What is required - Count the lines in the records below that contain the string "icon", treating uppercase and lowercase as different. Give only the number.

Dataset records -

● ● ● ● ● ● ●

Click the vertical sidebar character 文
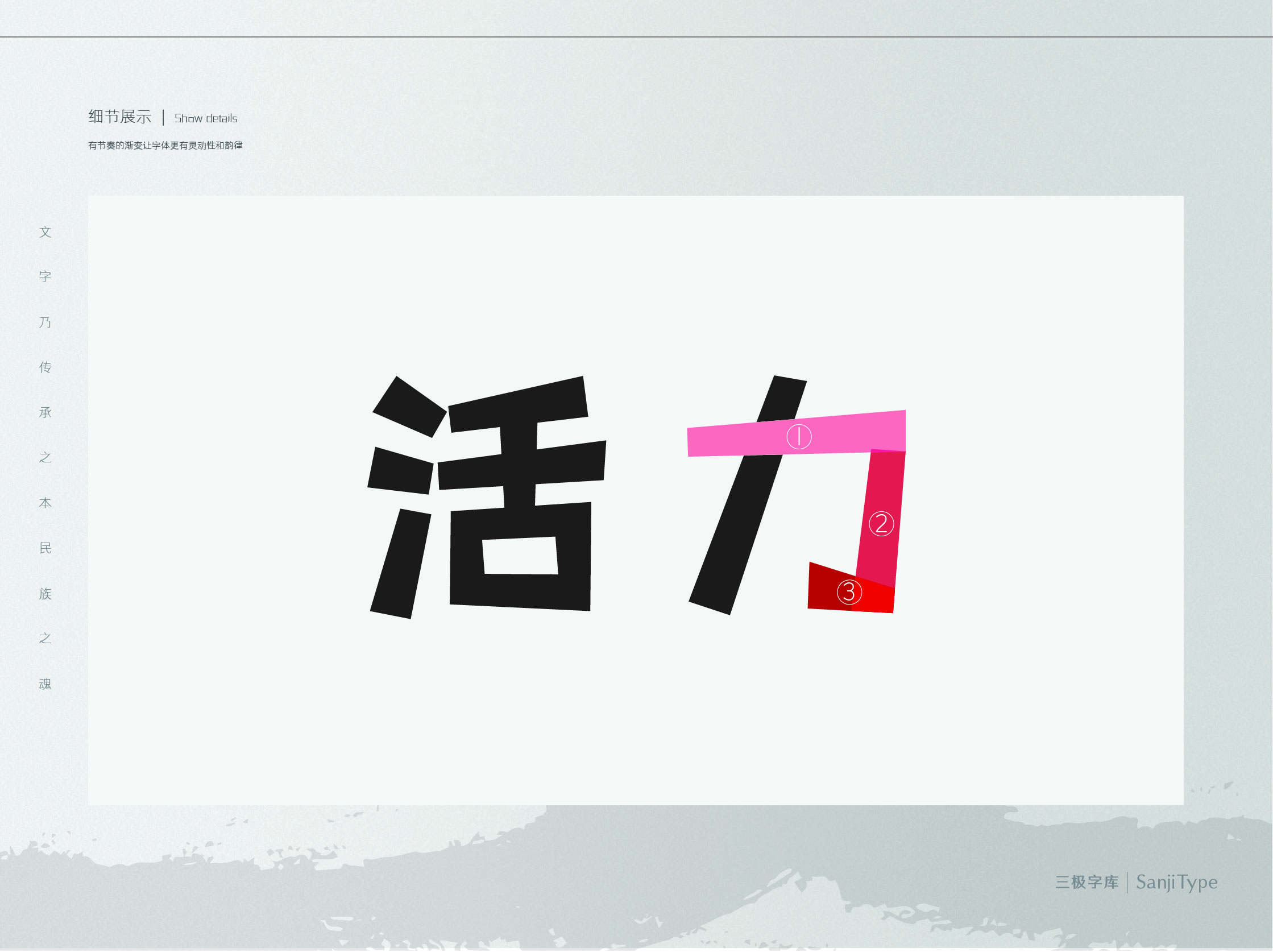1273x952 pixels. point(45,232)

● ● ● ● ● ● ●

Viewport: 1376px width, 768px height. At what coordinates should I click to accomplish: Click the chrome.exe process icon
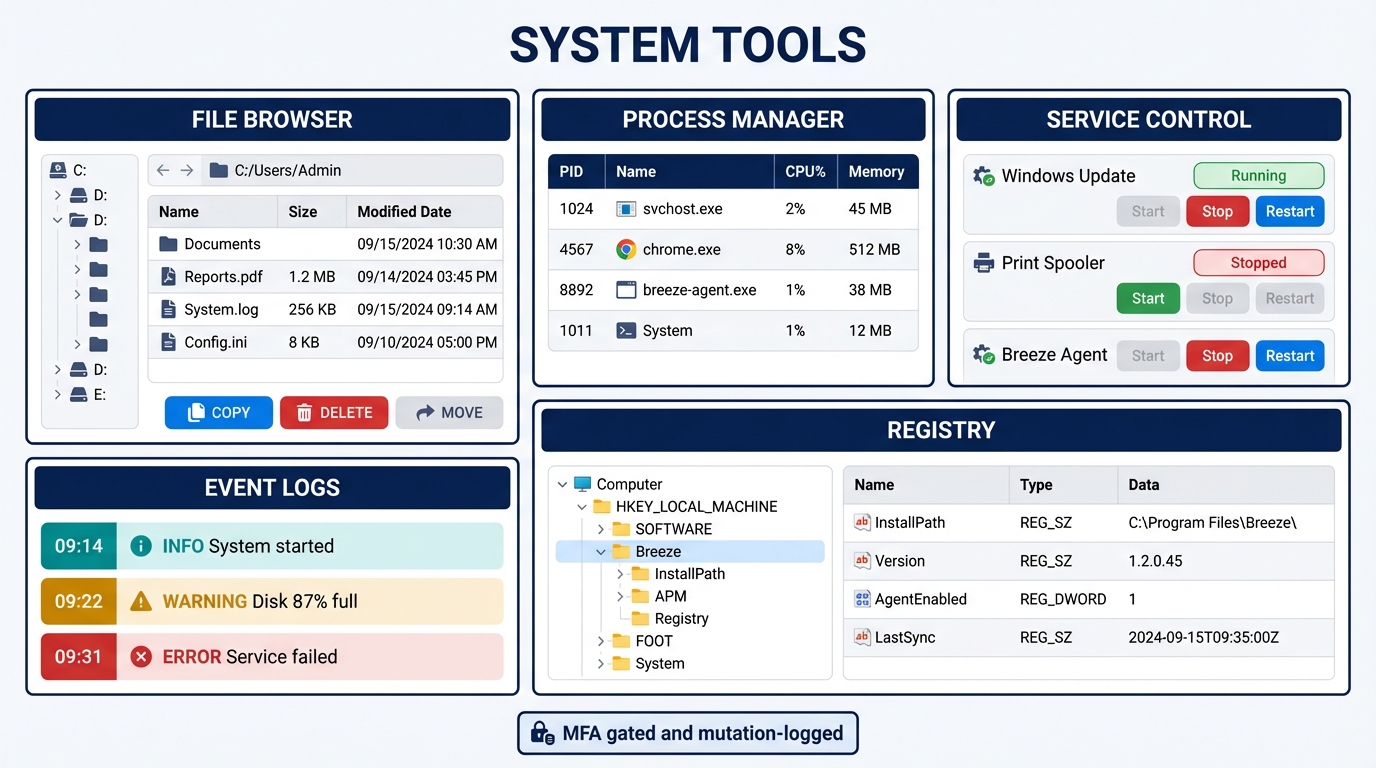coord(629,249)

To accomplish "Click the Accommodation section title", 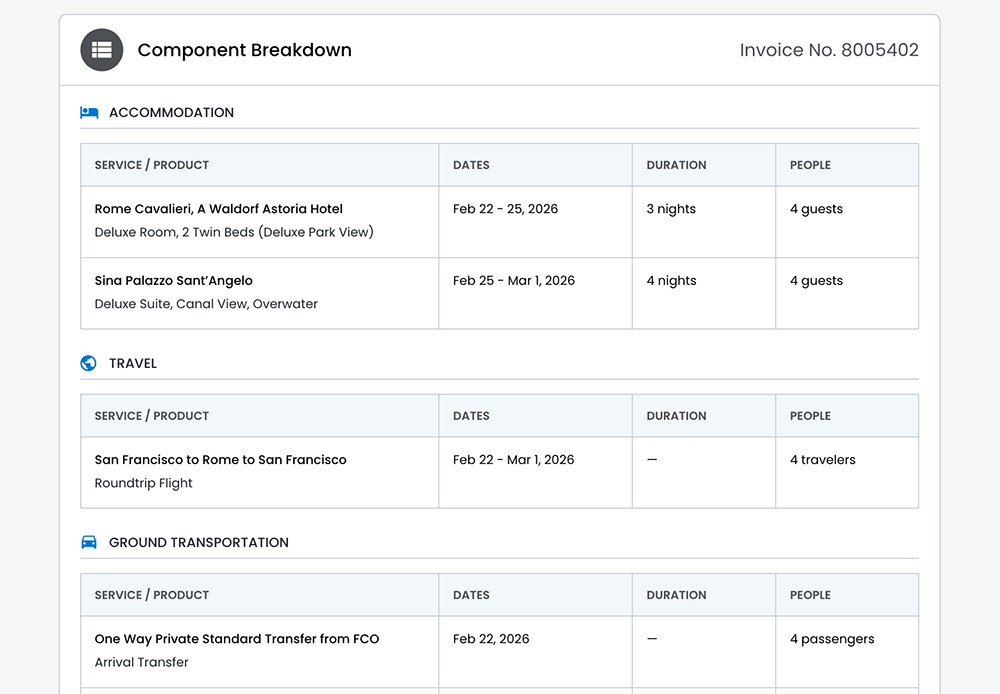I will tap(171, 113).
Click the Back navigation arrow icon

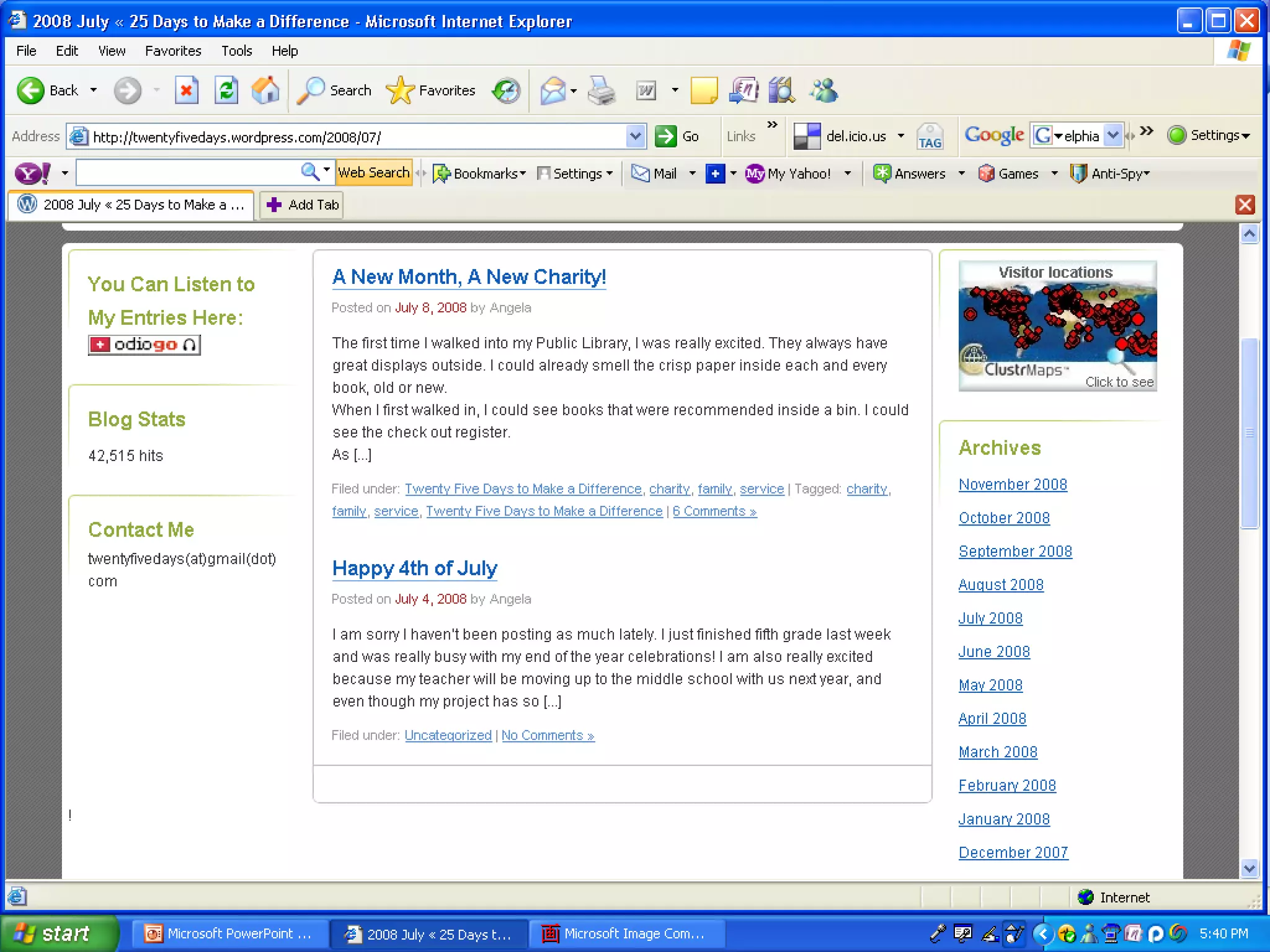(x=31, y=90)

● ● ● ● ● ● ●

Result - 2